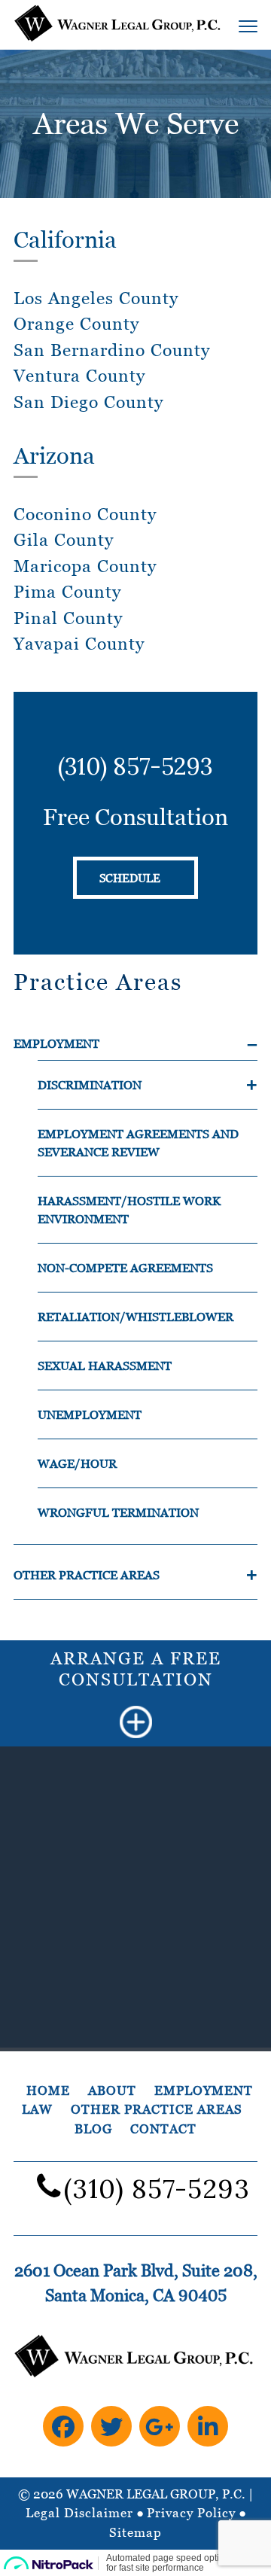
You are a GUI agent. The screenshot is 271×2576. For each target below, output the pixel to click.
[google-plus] (159, 2426)
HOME (48, 2090)
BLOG (93, 2128)
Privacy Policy (191, 2512)
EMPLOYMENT (56, 1043)
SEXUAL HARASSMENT (105, 1365)
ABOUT (112, 2090)
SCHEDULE (129, 878)
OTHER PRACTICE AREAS (87, 1575)
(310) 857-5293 (135, 766)
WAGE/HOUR (77, 1463)
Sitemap (135, 2532)
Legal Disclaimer (79, 2512)
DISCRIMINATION (90, 1085)
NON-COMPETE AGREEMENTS (125, 1267)
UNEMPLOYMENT (90, 1414)
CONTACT (163, 2128)
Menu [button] (232, 25)
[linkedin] (207, 2426)
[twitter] (111, 2426)
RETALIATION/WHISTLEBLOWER (135, 1316)
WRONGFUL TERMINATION (118, 1512)
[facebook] (63, 2426)
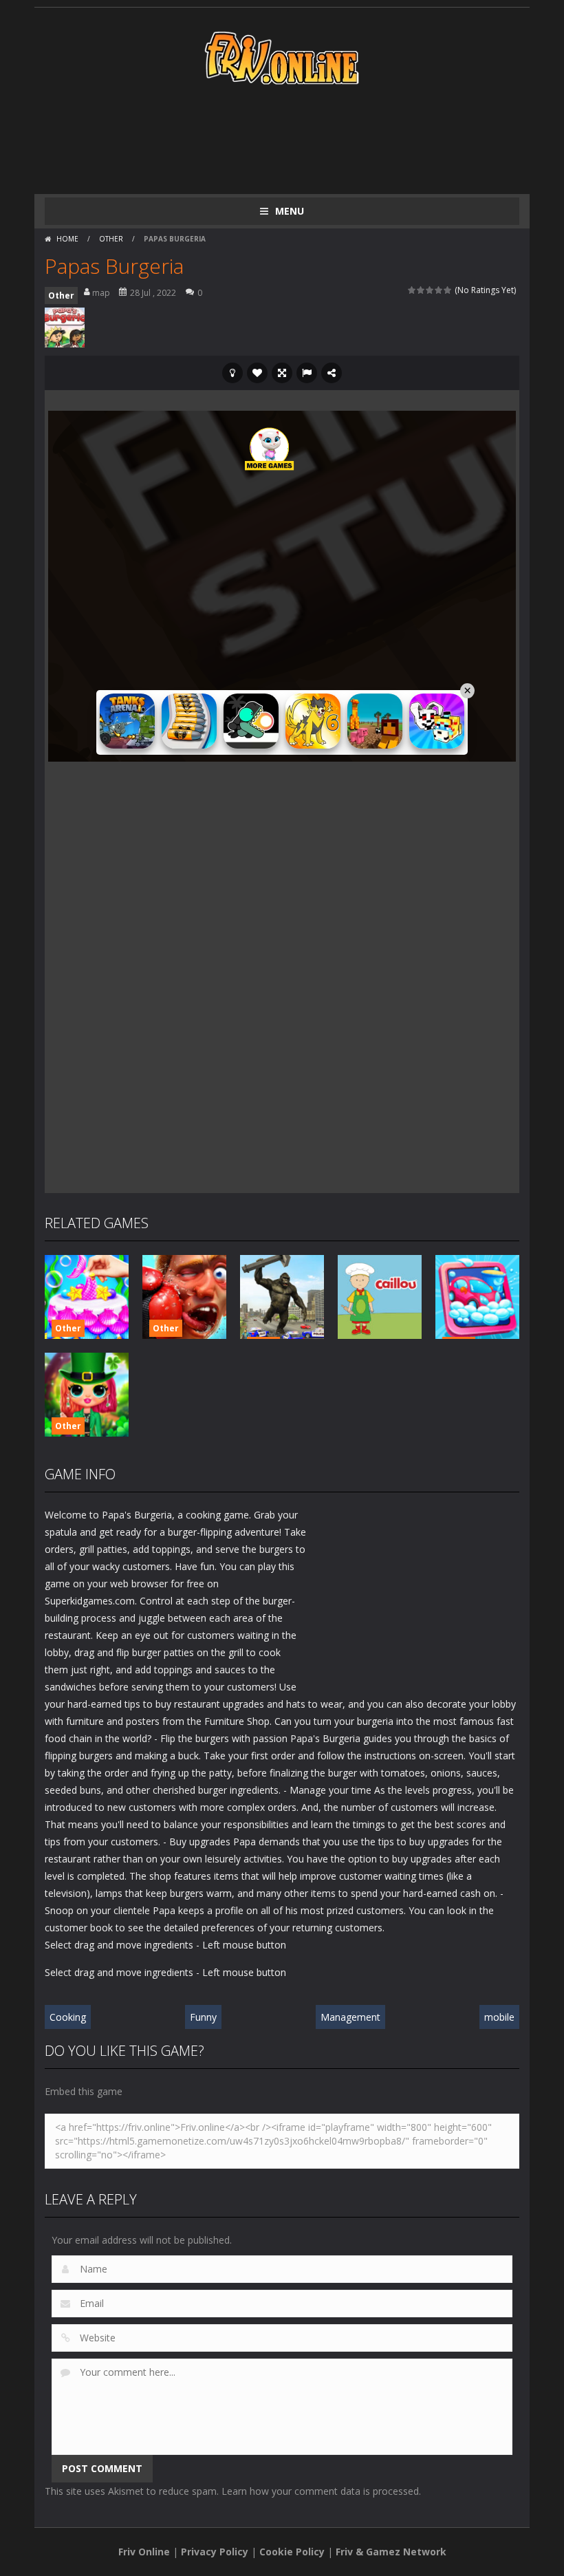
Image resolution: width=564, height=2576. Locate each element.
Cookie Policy (292, 2551)
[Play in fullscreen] (282, 373)
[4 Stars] (439, 290)
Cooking (68, 2017)
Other (111, 239)
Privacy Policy (214, 2551)
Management (350, 2017)
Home (67, 239)
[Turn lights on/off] (232, 373)
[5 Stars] (448, 290)
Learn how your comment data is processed (320, 2491)
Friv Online (144, 2551)
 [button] (306, 373)
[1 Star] (412, 290)
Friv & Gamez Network (391, 2551)
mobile (499, 2017)
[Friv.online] (282, 56)
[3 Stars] (430, 290)
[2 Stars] (421, 290)
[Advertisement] (295, 139)
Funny (203, 2017)
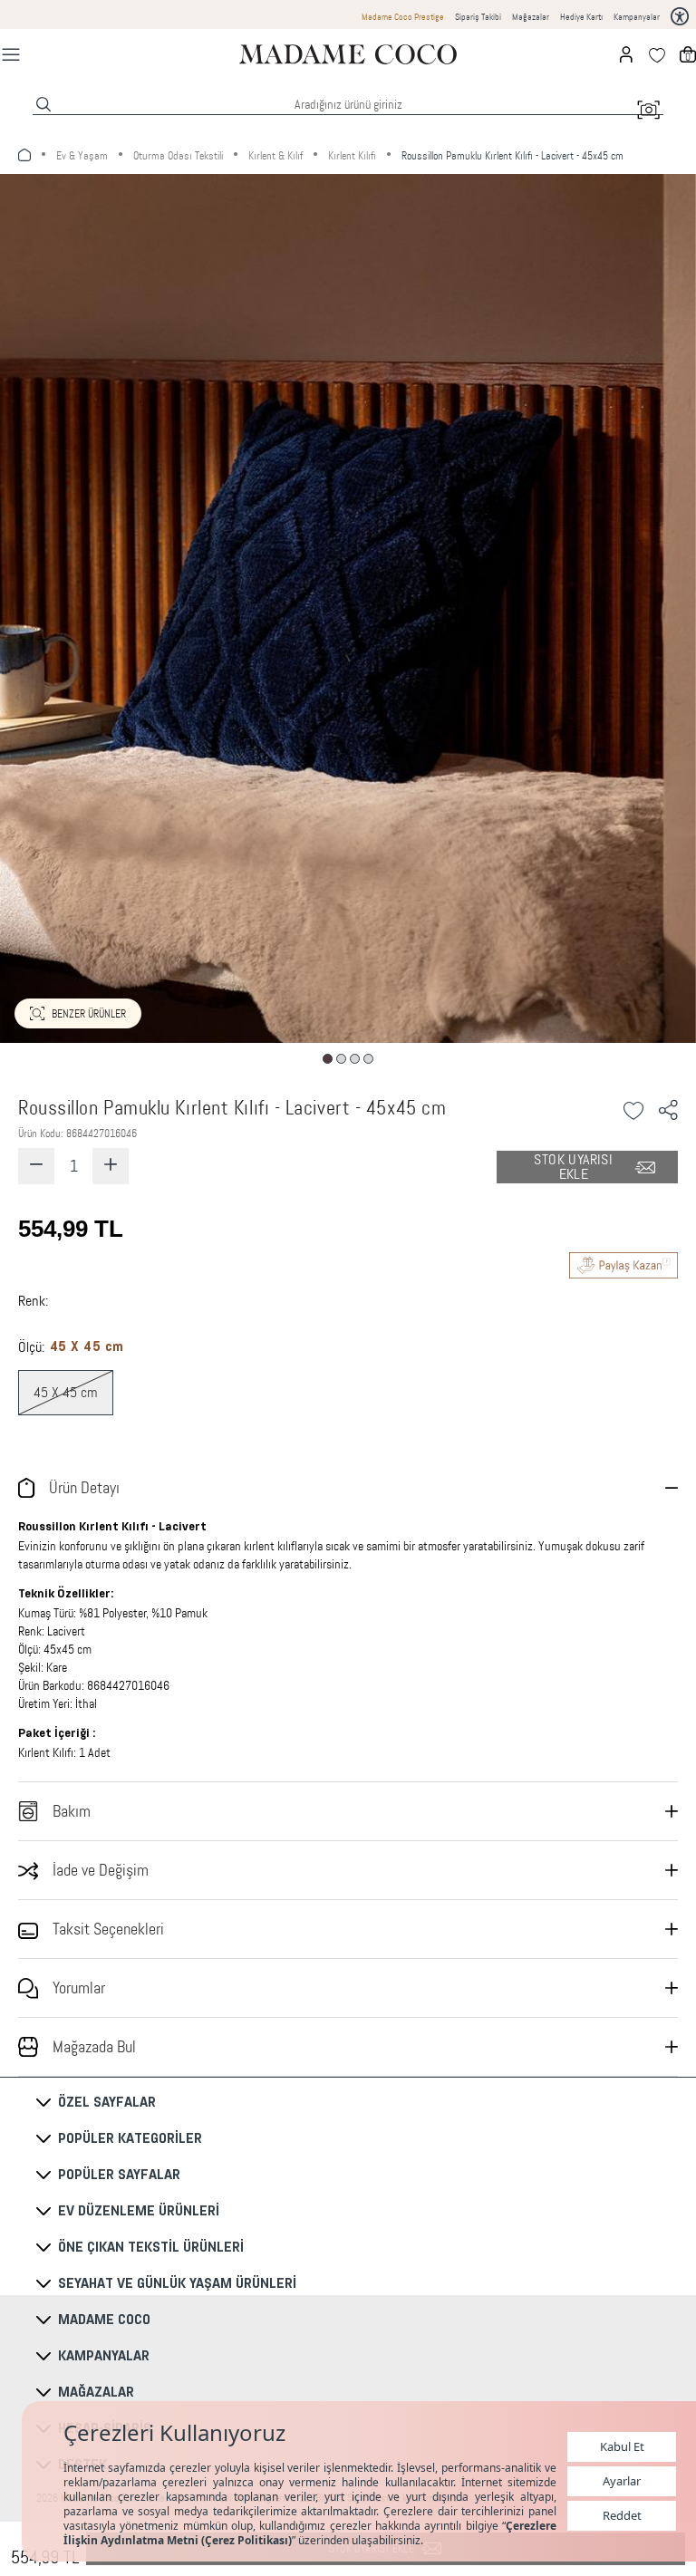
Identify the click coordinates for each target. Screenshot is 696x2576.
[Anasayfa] (348, 53)
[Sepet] (688, 54)
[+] (110, 1166)
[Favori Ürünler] (657, 54)
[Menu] (11, 54)
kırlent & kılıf (275, 156)
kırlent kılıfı (352, 156)
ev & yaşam (82, 156)
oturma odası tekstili (178, 156)
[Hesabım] (626, 54)
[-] (36, 1166)
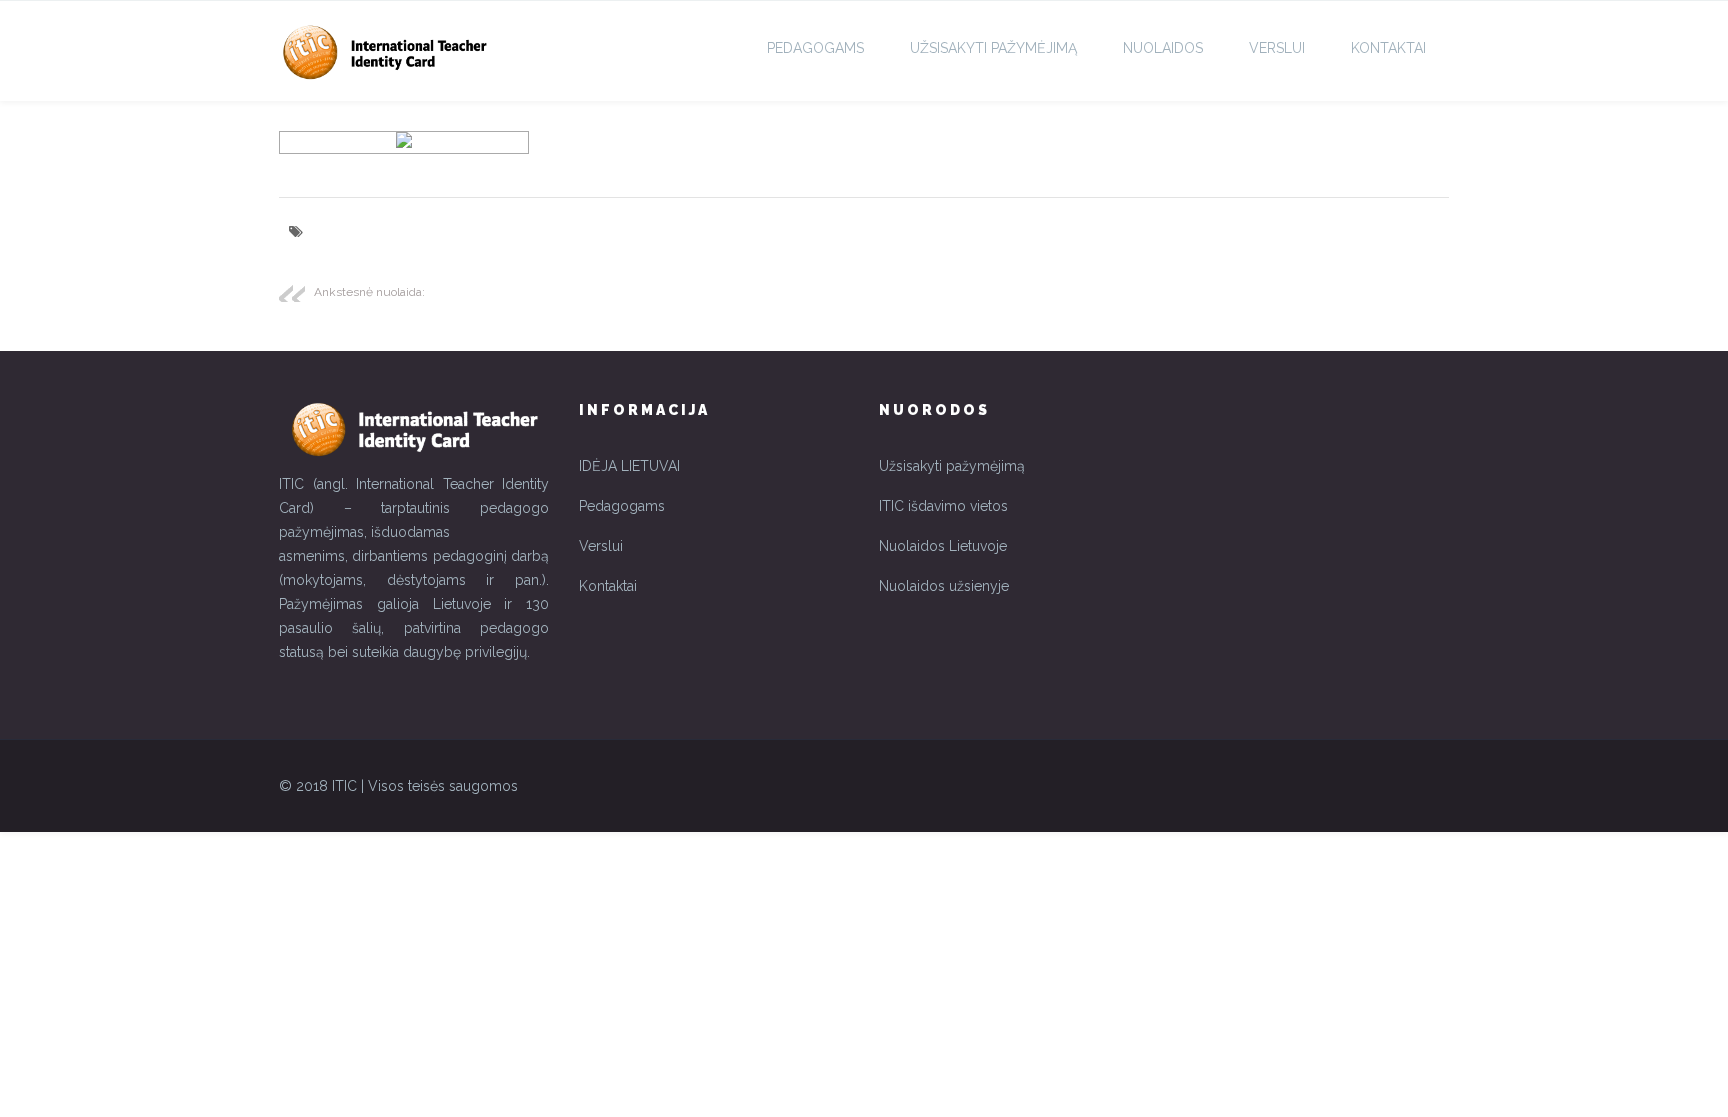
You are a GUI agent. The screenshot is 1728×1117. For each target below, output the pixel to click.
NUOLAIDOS (1163, 48)
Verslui (1277, 48)
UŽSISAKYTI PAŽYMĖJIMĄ (993, 48)
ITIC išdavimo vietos (943, 506)
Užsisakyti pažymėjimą (952, 466)
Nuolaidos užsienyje (944, 586)
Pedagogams (815, 48)
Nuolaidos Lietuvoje (943, 546)
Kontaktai (1388, 48)
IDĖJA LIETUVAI (629, 466)
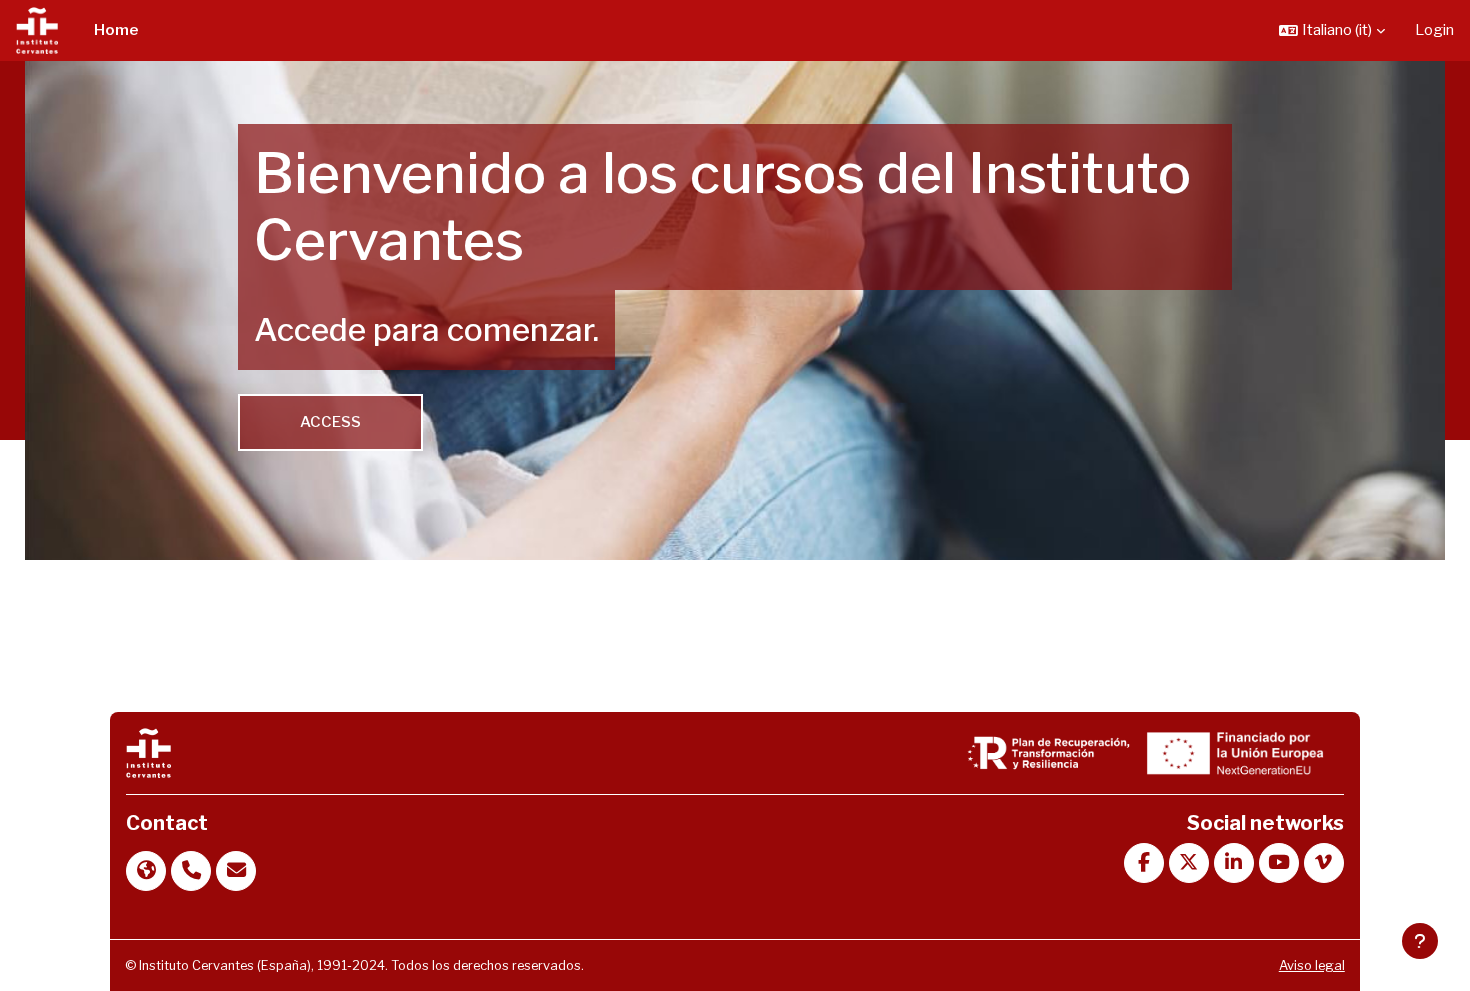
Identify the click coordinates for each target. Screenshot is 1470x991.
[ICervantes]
* * * * *
From the first line to the last, repeat the material exactly, but drop the pictures.

You are a GUI agent. The screenshot is 271×2576. For each target below, output the pixel to click.
[google-plus] (159, 2426)
HOME (48, 2090)
BLOG (93, 2128)
Privacy Policy (191, 2512)
EMPLOYMENT (56, 1043)
SEXUAL HARASSMENT (105, 1365)
ABOUT (112, 2090)
SCHEDULE (129, 878)
OTHER PRACTICE AREAS (87, 1575)
(310) 857-5293 (135, 766)
WAGE/HOUR (77, 1463)
Sitemap (135, 2532)
Legal Disclaimer (79, 2512)
DISCRIMINATION (90, 1085)
NON-COMPETE AGREEMENTS (125, 1267)
UNEMPLOYMENT (90, 1414)
CONTACT (163, 2128)
Menu [button] (232, 25)
[linkedin] (207, 2426)
[twitter] (111, 2426)
RETALIATION/WHISTLEBLOWER (135, 1316)
WRONGFUL TERMINATION (118, 1512)
[facebook] (63, 2426)
Image resolution: width=564, height=2576. Locate each element.
Cookie Policy (292, 2551)
[Play in fullscreen] (282, 373)
[4 Stars] (439, 290)
Cooking (68, 2017)
Other (111, 239)
Privacy Policy (214, 2551)
Management (350, 2017)
Home (67, 239)
[Turn lights on/off] (232, 373)
[5 Stars] (448, 290)
Learn how your comment data is processed (320, 2491)
Friv Online (144, 2551)
 [button] (306, 373)
[1 Star] (412, 290)
Friv & Gamez Network (391, 2551)
mobile (499, 2017)
[Friv.online] (282, 56)
[3 Stars] (430, 290)
[2 Stars] (421, 290)
[Advertisement] (295, 139)
Funny (203, 2017)
Identify the click coordinates for each target. Screenshot is 696x2576.
[Anasayfa] (348, 53)
[Sepet] (688, 54)
[+] (110, 1166)
[Favori Ürünler] (657, 54)
[Menu] (11, 54)
kırlent & kılıf (275, 156)
kırlent kılıfı (352, 156)
ev & yaşam (82, 156)
oturma odası tekstili (178, 156)
[Hesabım] (626, 54)
[-] (36, 1166)
You are a GUI agent. The screenshot is 1728×1117. For each target below, output the pixel to click.
NUOLAIDOS (1163, 48)
Verslui (1277, 48)
UŽSISAKYTI PAŽYMĖJIMĄ (993, 48)
ITIC išdavimo vietos (943, 506)
Užsisakyti pažymėjimą (952, 466)
Nuolaidos užsienyje (944, 586)
Pedagogams (815, 48)
Nuolaidos Lietuvoje (943, 546)
Kontaktai (1388, 48)
IDĖJA LIETUVAI (629, 466)
Identify the click coordinates for each target. Screenshot is 1470x991.
[ICervantes]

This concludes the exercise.